Selasa, 08 Februari 2011

Slewfoot on Keith Ballard Showcases One of the Many Ways a Player Can Needlessly Injure Another Player



If you haven't seen it yet, here's a clip of the Keith Ballard injury, via Kukla's Korner. Last night, during the game, I wondered aloud to my wife if Milan Michalek was guilty of a slewfoot here. Kukla's Korner asks the same question. Ben Kuzma also asked. Mike Gillis straight up said it was. Let me tell you: if it looks like a slewfoot and quacks like a duck, well, it's probably a slewfoot, but then why the Hell is it quacking?
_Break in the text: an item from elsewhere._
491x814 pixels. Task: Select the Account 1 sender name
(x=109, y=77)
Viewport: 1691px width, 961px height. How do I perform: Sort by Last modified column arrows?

Anyway, this is probably a slewfoot, one of the many oft-overlooked ways one player can give another player a completely needless, totally avoidable, longterm injury. Word is Ballard will miss 2-4 weeks with an MCL sprain, and if the MRI reveals a tear, well, longer. Frankly, Hips is lucky his knee didn't pop clean off--the fate that befell my poseable MC Hammer action figure when I was nine.

And if it is a slewfoot, where's the outrage? I don't like the way this is being brushed off. Slewfoots are exceedingly dangerous, just like the headshots that dominate the daily discussions of NHL issues. They happen surprisingly often, and yet nobody really talks about cracking down on them.

Today would have been a great day to discuss yet one more way hockey players aren't showing each other enough respect on the ice, one more dirty play on which the league needs to crack down. But instead, when I turned on the radio, I was dropped into yet another rant about headshots. Let's get serious, radio guys. You had a major slewfoot in your market and you go right back to the well of overplayed topics? Granted, Cam Cole's article on headshots and the Code is brilliant and worth discussing, but if the above video tells me anything, it's that headshots aren't the only way to shorten a guy's career, and the others deserve some discussion as well.